EXERCISE AIM:
Each line of the records needs to come back exactly as written.

[DATA FOR THIS TASK]

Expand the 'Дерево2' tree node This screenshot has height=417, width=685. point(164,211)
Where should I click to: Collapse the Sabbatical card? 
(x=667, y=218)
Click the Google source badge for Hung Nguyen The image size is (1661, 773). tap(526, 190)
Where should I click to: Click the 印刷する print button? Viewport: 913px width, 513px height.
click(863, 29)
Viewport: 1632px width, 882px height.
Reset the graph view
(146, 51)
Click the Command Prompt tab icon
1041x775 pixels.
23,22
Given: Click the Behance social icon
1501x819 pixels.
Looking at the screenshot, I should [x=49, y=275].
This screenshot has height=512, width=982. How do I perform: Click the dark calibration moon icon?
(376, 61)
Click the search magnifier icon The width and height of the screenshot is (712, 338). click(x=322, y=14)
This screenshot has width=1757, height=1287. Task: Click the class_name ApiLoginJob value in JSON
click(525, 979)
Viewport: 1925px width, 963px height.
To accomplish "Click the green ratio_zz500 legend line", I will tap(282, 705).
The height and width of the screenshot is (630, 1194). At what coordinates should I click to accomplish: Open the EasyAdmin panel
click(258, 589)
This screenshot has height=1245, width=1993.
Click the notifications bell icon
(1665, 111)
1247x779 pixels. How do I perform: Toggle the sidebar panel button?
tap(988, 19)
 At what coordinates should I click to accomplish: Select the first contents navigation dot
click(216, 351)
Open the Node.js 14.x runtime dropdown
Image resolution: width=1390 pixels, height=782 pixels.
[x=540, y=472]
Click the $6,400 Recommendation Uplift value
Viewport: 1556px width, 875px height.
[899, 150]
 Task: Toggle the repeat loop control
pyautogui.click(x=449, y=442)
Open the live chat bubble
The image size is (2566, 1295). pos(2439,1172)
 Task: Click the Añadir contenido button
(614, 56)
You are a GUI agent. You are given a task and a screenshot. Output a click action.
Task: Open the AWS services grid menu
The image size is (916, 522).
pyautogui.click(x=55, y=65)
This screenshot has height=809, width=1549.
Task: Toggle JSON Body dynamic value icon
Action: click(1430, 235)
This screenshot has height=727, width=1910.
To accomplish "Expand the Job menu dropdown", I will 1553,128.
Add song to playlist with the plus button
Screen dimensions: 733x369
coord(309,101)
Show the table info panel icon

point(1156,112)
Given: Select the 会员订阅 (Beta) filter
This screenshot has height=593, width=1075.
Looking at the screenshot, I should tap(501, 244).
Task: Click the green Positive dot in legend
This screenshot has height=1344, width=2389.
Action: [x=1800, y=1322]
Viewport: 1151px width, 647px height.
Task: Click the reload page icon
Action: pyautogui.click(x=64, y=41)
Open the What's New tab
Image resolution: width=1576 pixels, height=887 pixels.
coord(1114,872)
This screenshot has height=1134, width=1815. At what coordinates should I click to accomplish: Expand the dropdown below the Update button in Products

[/DATA FOR THIS TASK]

SOLUTION TO THIS PROBLEM:
Expand the 'Дерево2' tree node This screenshot has height=417, width=685. point(164,211)
Where should I click to: Collapse the Sabbatical card? 
(x=667, y=218)
Click the Google source badge for Hung Nguyen The image size is (1661, 773). tap(526, 190)
Where should I click to: Click the 印刷する print button? Viewport: 913px width, 513px height.
click(863, 29)
Viewport: 1632px width, 882px height.
Reset the graph view
(146, 51)
Click the Command Prompt tab icon
1041x775 pixels.
23,22
Given: Click the Behance social icon
1501x819 pixels.
Looking at the screenshot, I should [x=49, y=275].
This screenshot has height=512, width=982. How do I perform: Click the dark calibration moon icon?
(376, 61)
Click the search magnifier icon The width and height of the screenshot is (712, 338). click(x=322, y=14)
This screenshot has width=1757, height=1287. Task: Click the class_name ApiLoginJob value in JSON
click(525, 979)
Viewport: 1925px width, 963px height.
To accomplish "Click the green ratio_zz500 legend line", I will tap(282, 705).
The height and width of the screenshot is (630, 1194). At what coordinates should I click to accomplish: Open the EasyAdmin panel
click(258, 589)
This screenshot has height=1245, width=1993.
Click the notifications bell icon
(1665, 111)
1247x779 pixels. How do I perform: Toggle the sidebar panel button?
tap(988, 19)
 At what coordinates should I click to accomplish: Select the first contents navigation dot
click(216, 351)
Open the Node.js 14.x runtime dropdown
Image resolution: width=1390 pixels, height=782 pixels.
[x=540, y=472]
Click the $6,400 Recommendation Uplift value
Viewport: 1556px width, 875px height.
[899, 150]
 Task: Toggle the repeat loop control
pyautogui.click(x=449, y=442)
Open the live chat bubble
The image size is (2566, 1295). pos(2439,1172)
 Task: Click the Añadir contenido button
(614, 56)
You are a GUI agent. You are given a task and a screenshot. Output a click action.
Task: Open the AWS services grid menu
The image size is (916, 522).
pyautogui.click(x=55, y=65)
This screenshot has height=809, width=1549.
Task: Toggle JSON Body dynamic value icon
Action: click(1430, 235)
This screenshot has height=727, width=1910.
To accomplish "Expand the Job menu dropdown", I will 1553,128.
Add song to playlist with the plus button
Screen dimensions: 733x369
coord(309,101)
Show the table info panel icon

point(1156,112)
Given: Select the 会员订阅 (Beta) filter
This screenshot has height=593, width=1075.
Looking at the screenshot, I should tap(501, 244).
Task: Click the green Positive dot in legend
This screenshot has height=1344, width=2389.
Action: [x=1800, y=1322]
Viewport: 1151px width, 647px height.
Task: Click the reload page icon
Action: pyautogui.click(x=64, y=41)
Open the What's New tab
Image resolution: width=1576 pixels, height=887 pixels.
coord(1114,872)
This screenshot has height=1134, width=1815. At what coordinates should I click to accomplish: Expand the dropdown below the Update button in Products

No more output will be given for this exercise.